• Text extract
The Rowe Companies Named Executive Officer Salary and Bonus Arrangements

Summary

This document outlines the current base salaries and bonus arrangements for the named executive officers of The Rowe Companies. It lists the annual base salaries for four executives and explains that the Chairman's salary is adjusted annually based on the Consumer Price Index. The Chairman may receive discretionary cash bonuses from the Board, while other executives may receive bonuses based on individual and company performance, as determined by the Compensation Committee. These arrangements are in addition to other compensation plans previously disclosed.

• Recorded information

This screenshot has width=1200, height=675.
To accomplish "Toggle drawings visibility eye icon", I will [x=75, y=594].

--

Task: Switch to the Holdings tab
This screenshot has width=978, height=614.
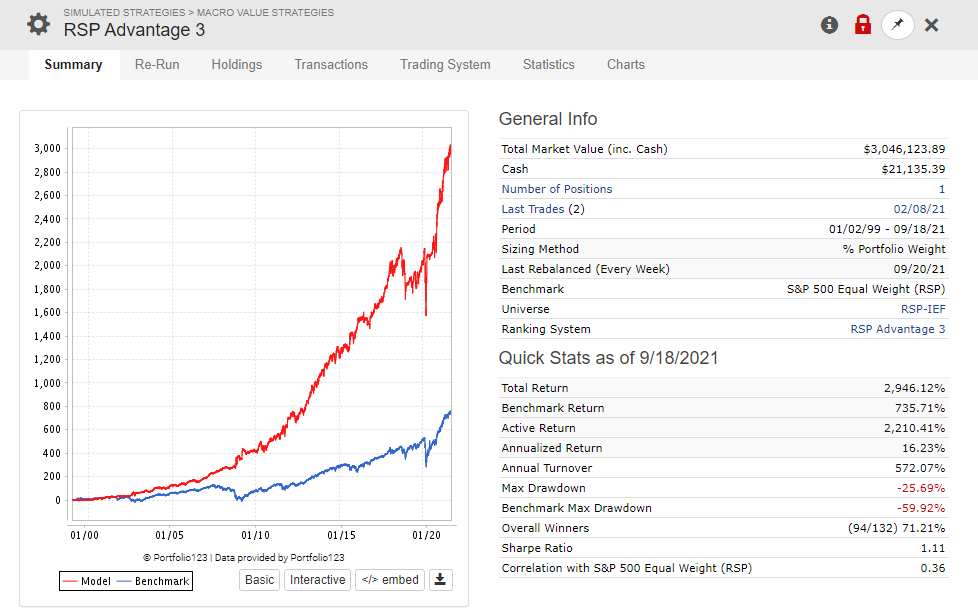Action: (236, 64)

...

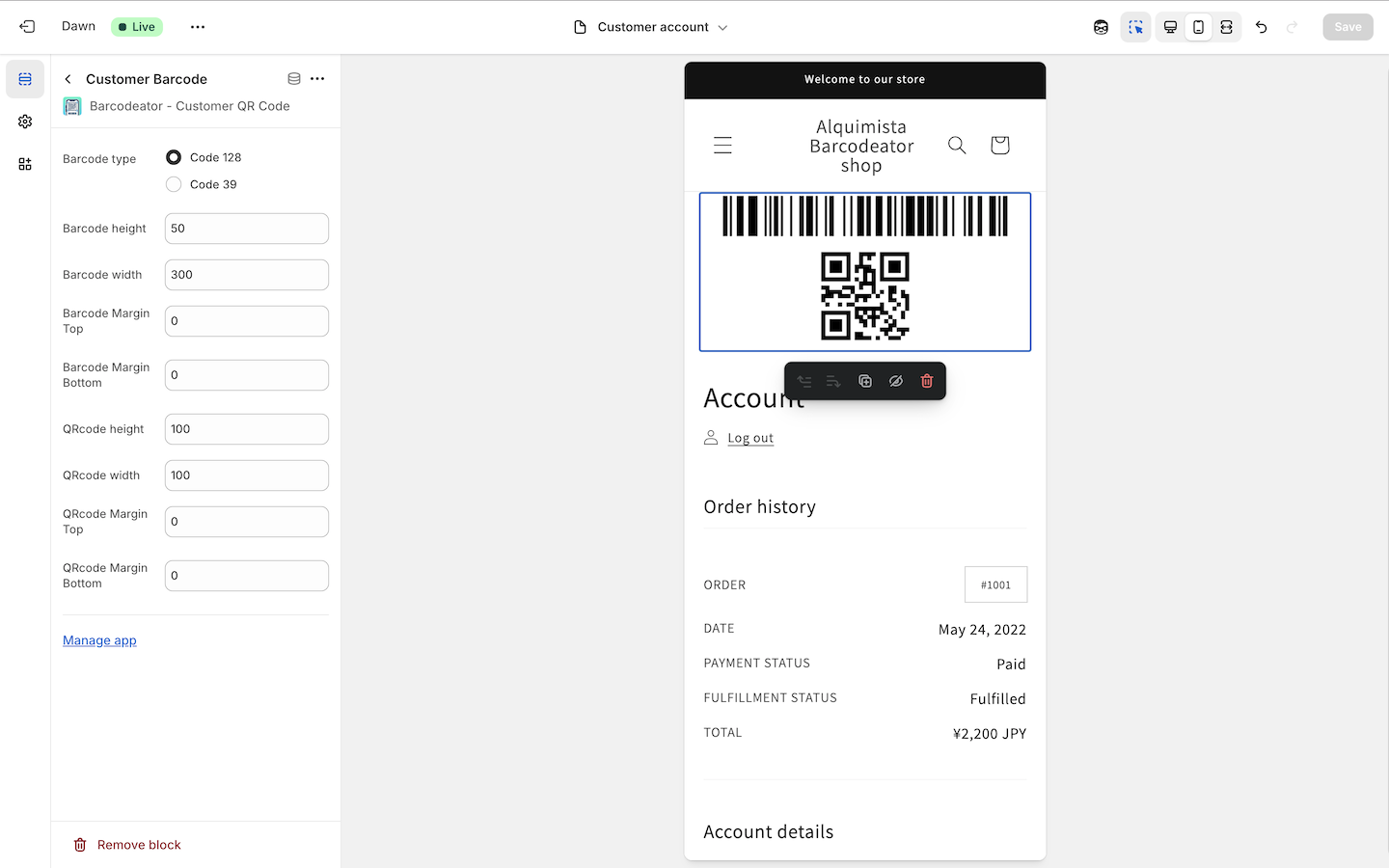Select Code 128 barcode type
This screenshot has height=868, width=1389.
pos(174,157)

• Required tasks
**1)** Please repeat everything in the executive salary summary from "The Rowe Companies Named" down to "plans previously disclosed.", word for word.
**2)** In the executive salary summary, what is the Chairman's salary adjusted annually based on?

• Answer list
**1)**
The Rowe Companies Named Executive Officer Salary and Bonus Arrangements

Summary

This document outlines the current base salaries and bonus arrangements for the named executive officers of The Rowe Companies. It lists the annual base salaries for four executives and explains that the Chairman's salary is adjusted annually based on the Consumer Price Index. The Chairman may receive discretionary cash bonuses from the Board, while other executives may receive bonuses based on individual and company performance, as determined by the Compensation Committee. These arrangements are in addition to other compensation plans previously disclosed.

**2)** The Consumer Price Index.